The militia groups alarmed about government deployment of the U.S. military for domestic activities won't be happy, but Senate Armed Services Committee Chairman John Warner, R-Va., says he wants a top-to-bottom review of whether the 130-year-old Posse Comitatus Act is getting in the way of the Pentagon lending a hand dealing with Katrina-like disasters.
The much-cited 1878 law prohibits the military from involvement in domestic policing activities. But as Bush demonstrated during Katrina, there's a big escape clause in the law if the president declares an emergency where troops are needed.

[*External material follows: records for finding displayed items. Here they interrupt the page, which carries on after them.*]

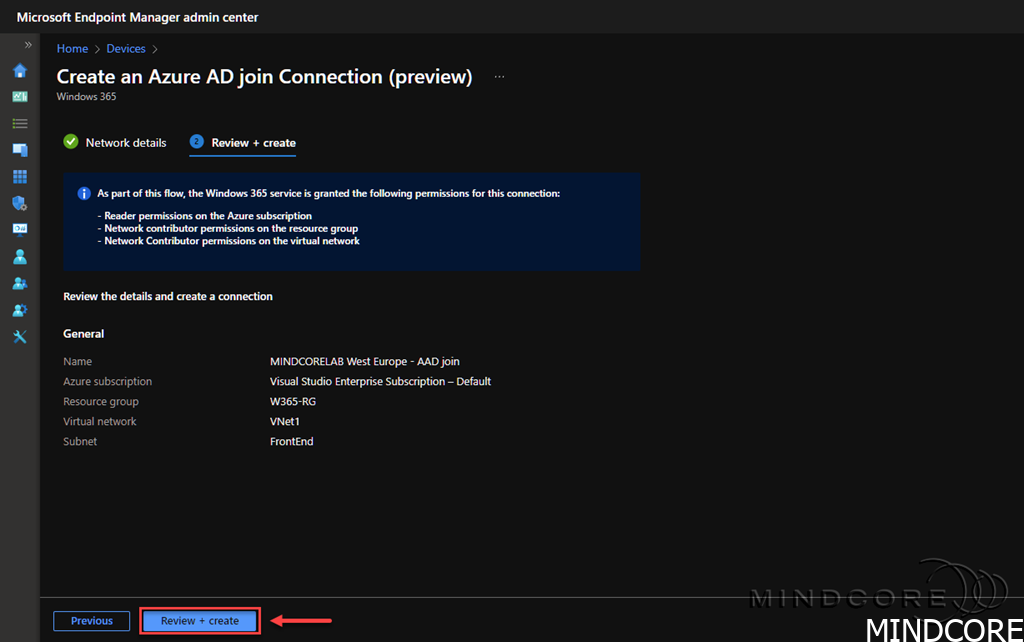Navigate to the Devices breadcrumb link
This screenshot has height=642, width=1024.
tap(126, 48)
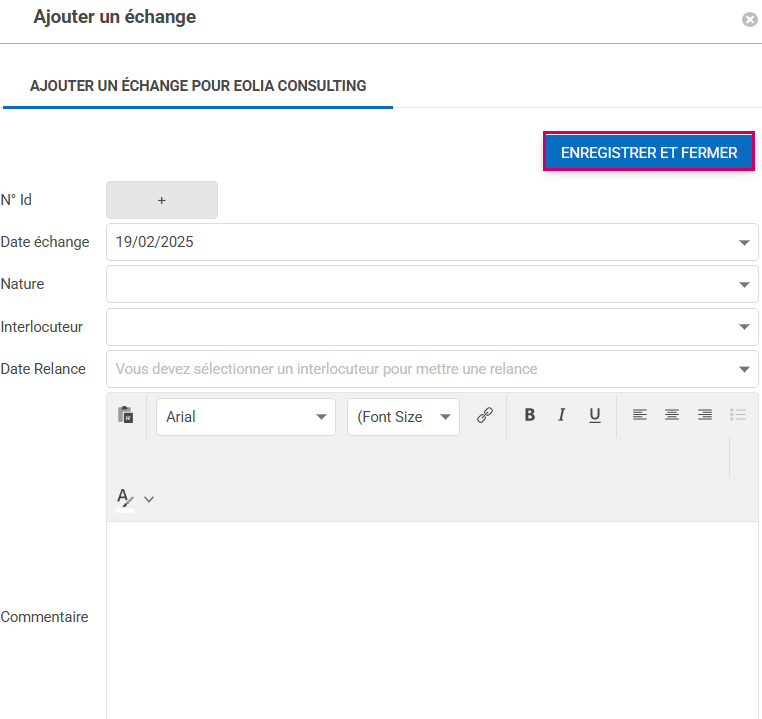Close the Ajouter un échange dialog
The height and width of the screenshot is (719, 762).
[749, 19]

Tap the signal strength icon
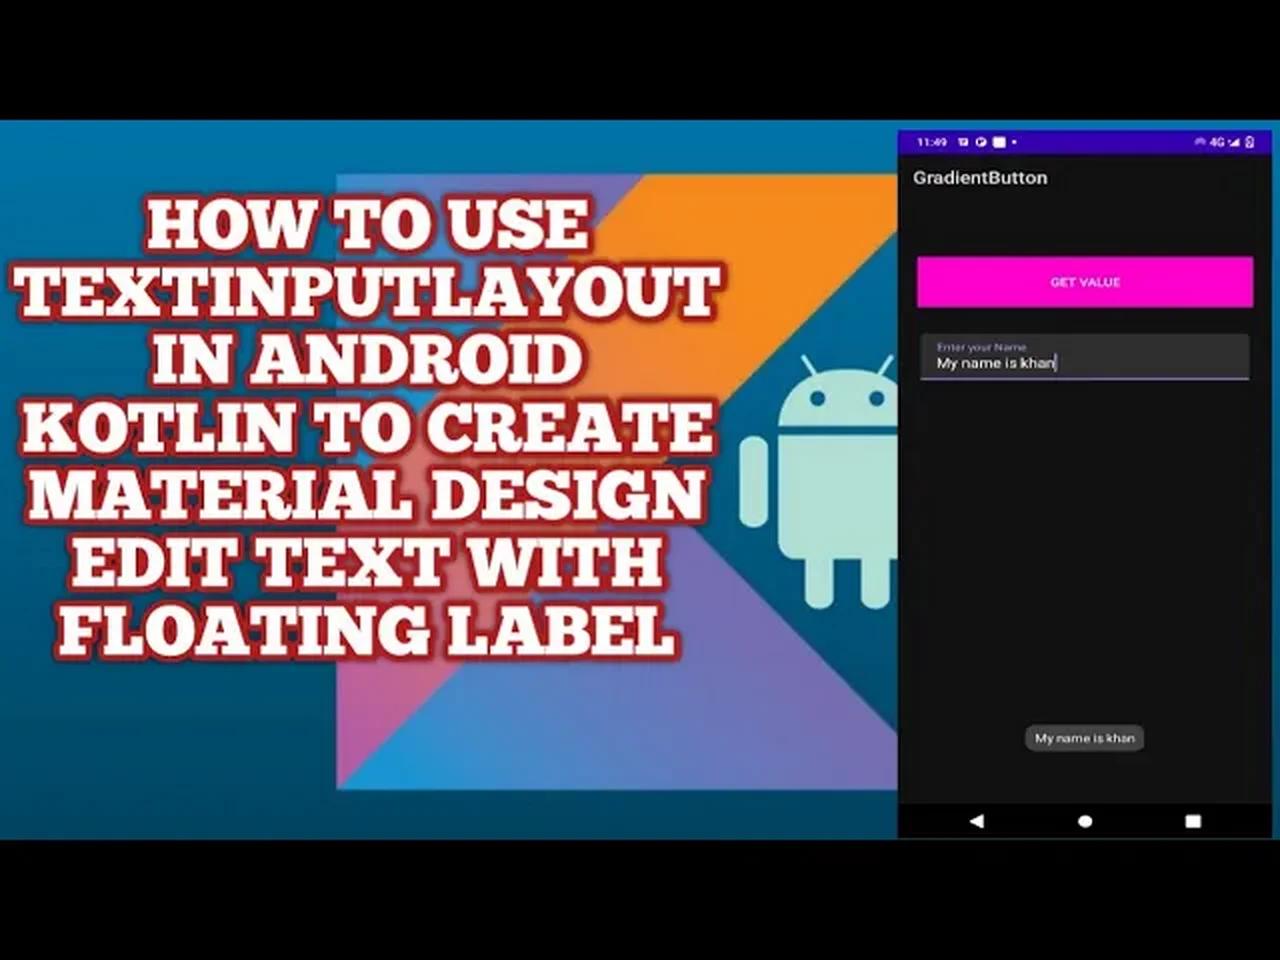[x=1233, y=142]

More lawmakers are saying they made a mistake by expanding from $15,000 to $250,000 the amount that federal employees can spend without approval from superiors. The limit was raised in legislation aimed at speeding aid to devastated Gulf Coast regions.
The Office of Management and Budget insisted that only a few federal employees are going to get the new $250,000-limit credit card, and ordered federal agencies to audit all the spending on those. House Democratic leader Nancy Pelosi of California said a group of Democrats has asked the Government Accountability Office to assign auditors to closely monitor the spending as well.
Environmentalists are already screaming, but odds are improving that Congress will rewrite the Endangered Species Act.
Rep. George Miller, D-Calif., one of the most liberal supporters of the 1973 law, broke with environmentalists who wanted to block any changes and says he's willing to work out a new approach with Rep. Richard Pombo, R-Calif. This has sent the Sierra Club and other groups into a tizzy because Pombo is a rancher who has fought environmentalists on many other bills.
The Endangered Species Act doesn't have a good track record: Only 23 of the 1,300 species it protects are increasing in population, and nine protected species have gone extinct.